I have seen Trafalgar Square during many different hours of day and night, but in all my time spent in London I have never visited the National Gallery until 2017.
It almost felt like a ceremony. It was my first morning in London. I got up quite early and walked all the way to the Gallery before opening time, waiting among the first people in line for the museum.
After picking up the map from the info counter (you cannot go around London museums without a map), I decided to tackle the museum by exploring the new wing of the Gallery first.

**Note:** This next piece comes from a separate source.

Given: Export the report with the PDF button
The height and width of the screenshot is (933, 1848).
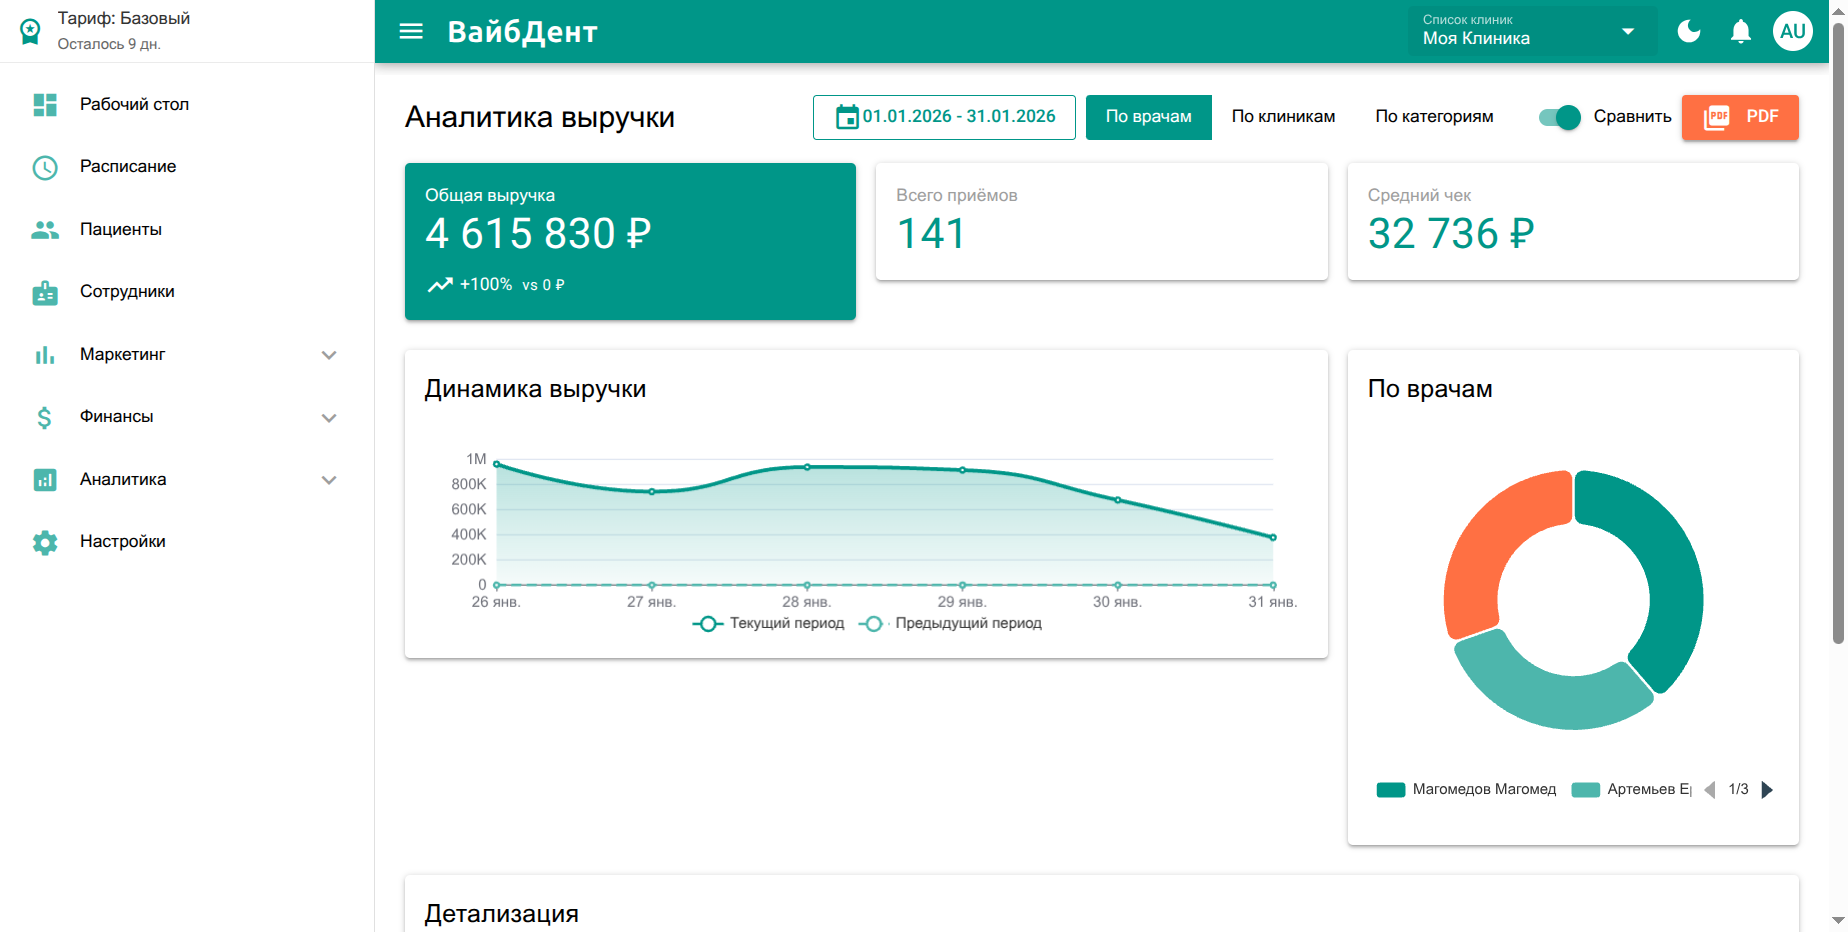Looking at the screenshot, I should point(1740,117).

The Sainsbury Wing holds the artwork from 1200 to 1500, and one of the masterpieces shown behind glass is this painting by Leonardo:
It is easy to lose yourself when going from room to room, but each room is prettier than the previous one, if you find yourself in the old gallery building.

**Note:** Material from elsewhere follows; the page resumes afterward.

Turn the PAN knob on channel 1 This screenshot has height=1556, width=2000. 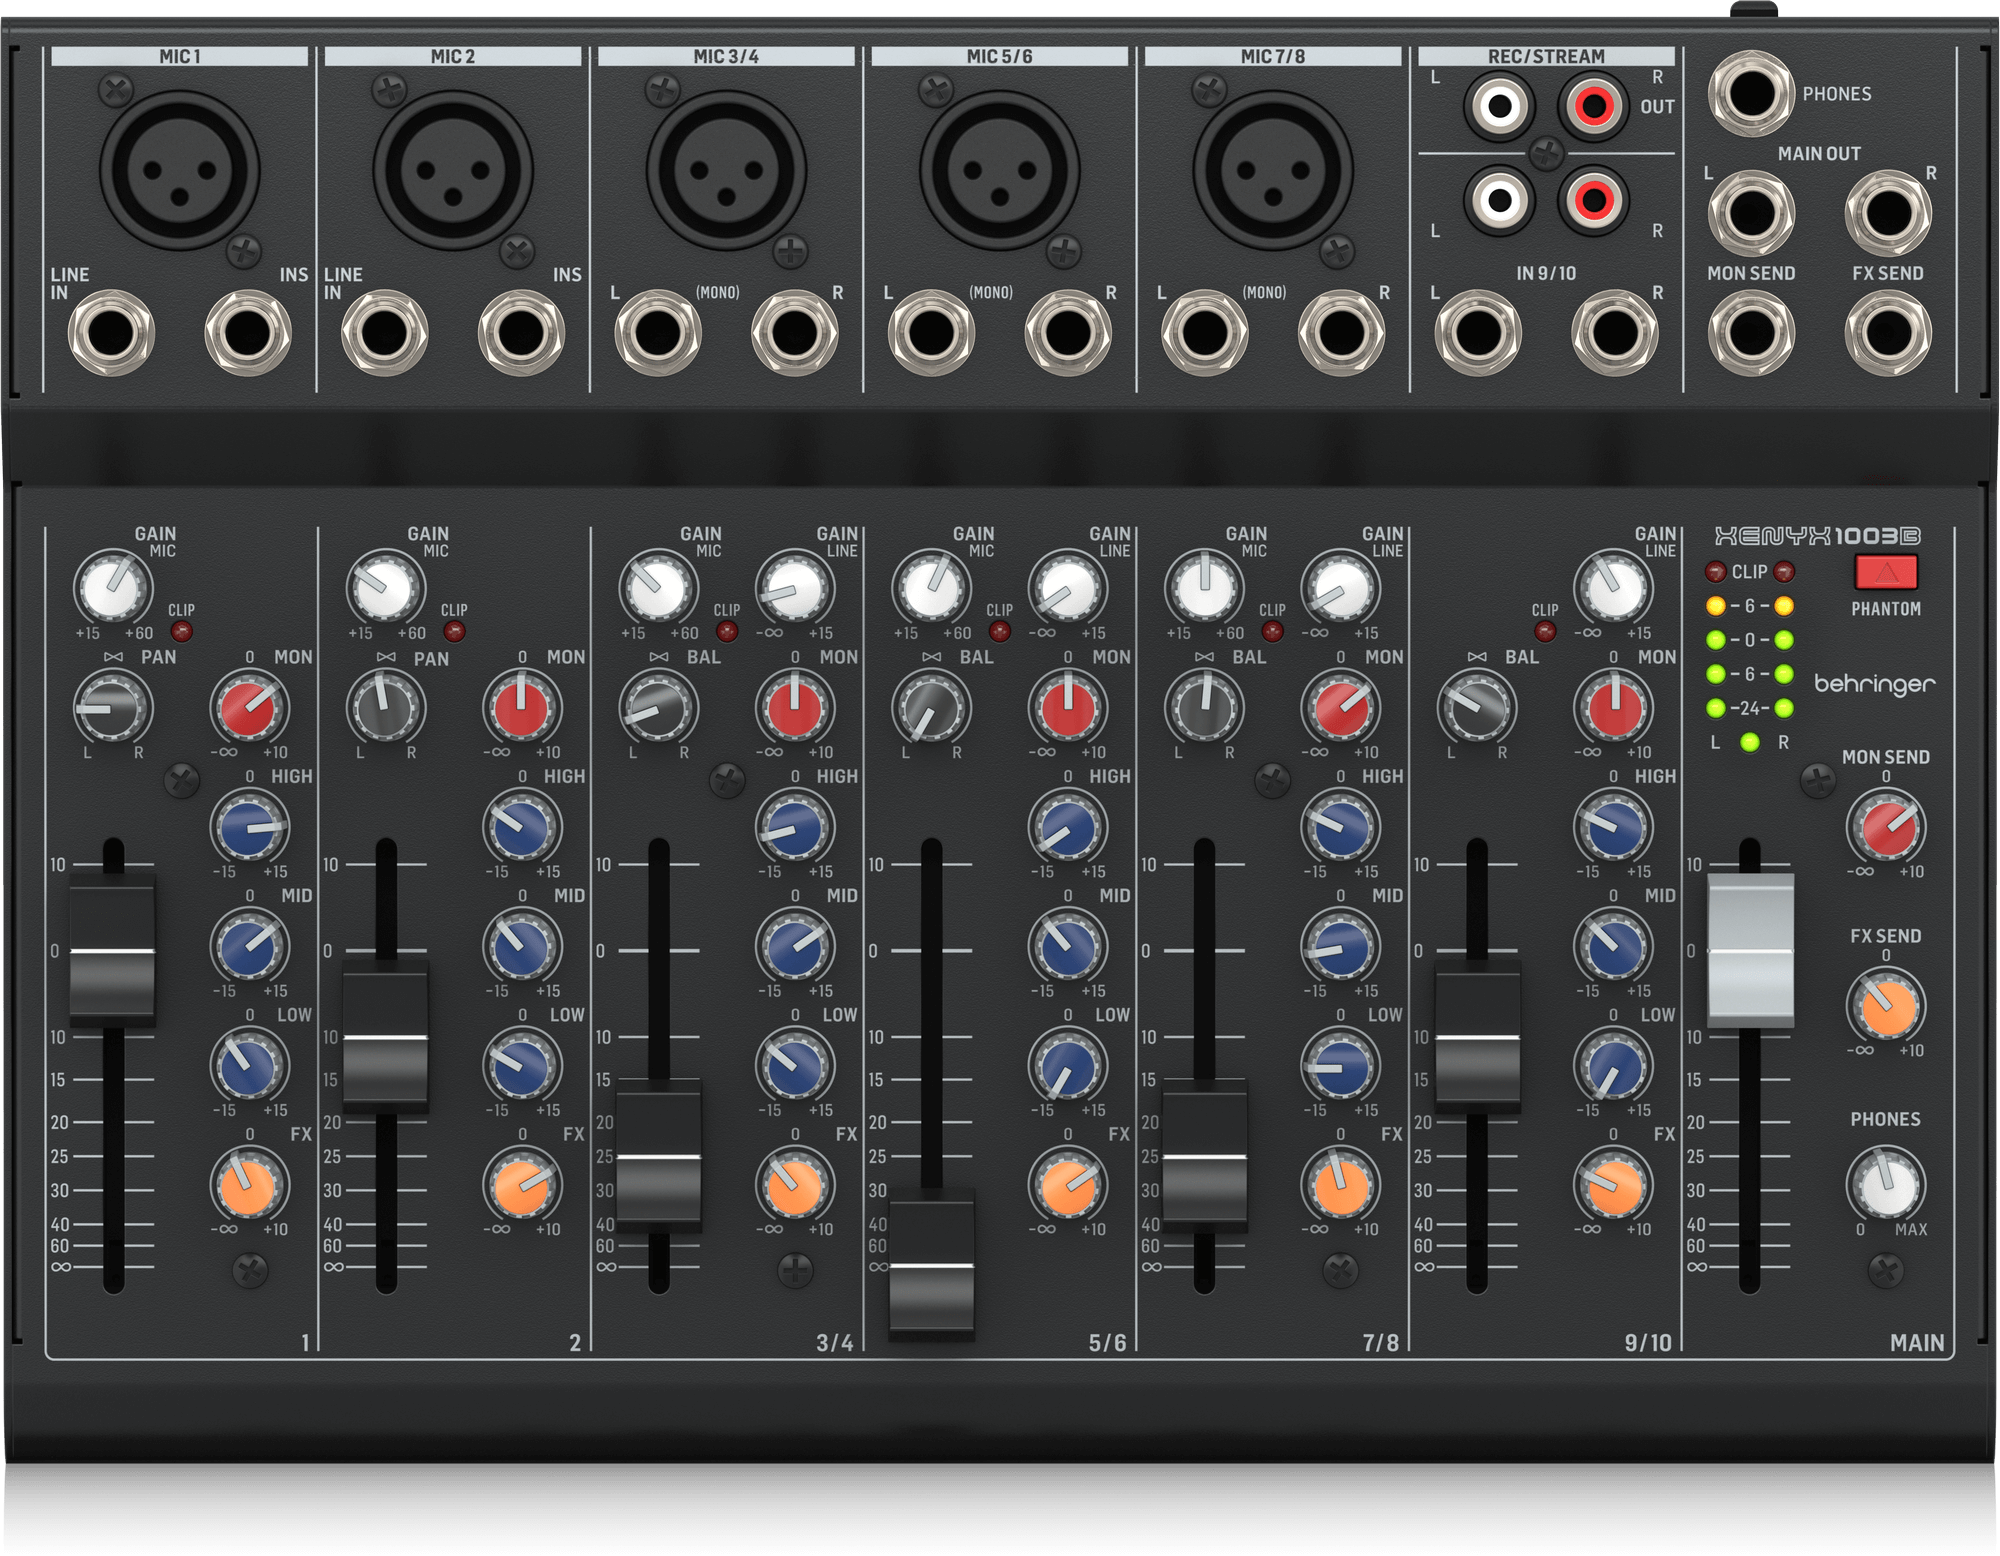point(113,710)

One of the free exhibitions that I was incredibly lucky to see was Rubens & Rembrandt. I always thought Rembrandt and I had a special bond having been born on the same day. I was charmed by all of their paintings, particularly by this lovely portrait of a young lady by Rubens:
Here are some of the other works from the exhibition:
Another fabulous exhibition was a complete surprise to me, as it was the modern British artist Chris Ofili with a show called Weaving Magic. What I can say is that it was truly magical and unexpected for me.
You walk into a big room where grey wallpaper with African elements is covering the whole space and at the other end you see this splash of colour on a triptych. Only when you are very close to the watercolour painting, your eyes start adjusting and your brain makes the connection that it is not a painting, but a weaved masterpiece.
In the little room at the other end of the exhibition space you can watch a video of the making of this tapestry. It is a workshop from Edinburgh that produced the piece. The artistry behind it was showcased in depth and going back to admire the tapestry you start to appreciate it even more because of what you’ve just watched.
The painting below depicts how the National Gallery looked like when it was opened.
Other popular artworks include paintings by Degas, Monet, Manet, and Turner, just to name a few.
Do not miss this museum if you find yourself in London.